Wake-induced vibration of a circular cylinder at a low Reynolds number of 100

Abstract

Wake-induced vibration (WIV) of a circular cylinder in the wake of a stationary bluff body at a low Reynolds number of 100 is numerically investigated in this work. Square prism, rectangular plate, and triangular prism with the same projected width as the diameter of the circular cylinder are employed as the upstream bluff body to examine the effect of obstacle’s shape on the wake interference and WIV. The downstream circular cylinder is allowed to oscillate in both inline and crossflow directions. Three spacing ratios of 2, 4, and 6 are considered in the computations that carried out for a wide range of reduced velocities (Ur = 2–20). In terms of shear layer reattachment, vortex impingement, and wake interference, three distinct flow regimes are identified for the upstream-stationary-downstream-vibrating tandem cylinders, i.e., continuous reattachment regime, alternating reattachment regime, and coshedding regime.
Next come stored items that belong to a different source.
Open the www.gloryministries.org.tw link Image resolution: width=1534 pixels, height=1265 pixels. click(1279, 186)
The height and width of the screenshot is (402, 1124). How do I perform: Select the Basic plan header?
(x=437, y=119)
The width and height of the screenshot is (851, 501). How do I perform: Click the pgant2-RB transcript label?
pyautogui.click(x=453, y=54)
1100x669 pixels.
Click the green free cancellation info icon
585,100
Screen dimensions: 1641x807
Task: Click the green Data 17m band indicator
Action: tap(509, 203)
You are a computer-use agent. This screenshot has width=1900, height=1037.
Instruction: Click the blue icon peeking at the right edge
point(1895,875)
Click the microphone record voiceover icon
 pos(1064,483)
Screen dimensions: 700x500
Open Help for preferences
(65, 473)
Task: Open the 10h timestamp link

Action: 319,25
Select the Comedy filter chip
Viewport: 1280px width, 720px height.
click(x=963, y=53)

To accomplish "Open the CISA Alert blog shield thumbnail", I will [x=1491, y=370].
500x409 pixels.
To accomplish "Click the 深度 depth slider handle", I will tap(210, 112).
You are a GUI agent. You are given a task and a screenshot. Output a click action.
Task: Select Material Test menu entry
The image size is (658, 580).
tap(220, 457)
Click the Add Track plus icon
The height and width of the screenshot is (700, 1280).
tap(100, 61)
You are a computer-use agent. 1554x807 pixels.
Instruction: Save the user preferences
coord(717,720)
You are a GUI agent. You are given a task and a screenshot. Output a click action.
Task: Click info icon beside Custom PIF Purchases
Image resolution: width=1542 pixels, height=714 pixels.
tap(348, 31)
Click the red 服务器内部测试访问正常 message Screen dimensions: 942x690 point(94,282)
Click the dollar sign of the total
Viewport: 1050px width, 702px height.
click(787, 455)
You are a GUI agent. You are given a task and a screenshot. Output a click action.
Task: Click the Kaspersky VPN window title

The wake flow pattern is sensitive to the spacing ratio and the reduced velocity. Due to the vigorous streamwise response, the gap between the tandem cylinders varies over time and hence the switching of wake regime. Both the hydrodynamic forces and vibration response are tightly associated with the wake interaction. Among the three configurations, the cylinder behind a square prism possesses the largest cross-flow amplitude, while the cylinder behind a plate and that behind a triangular prism present more oscillating characteristics in the response amplitude, due mainly to the unstable and irregular vortex evolution.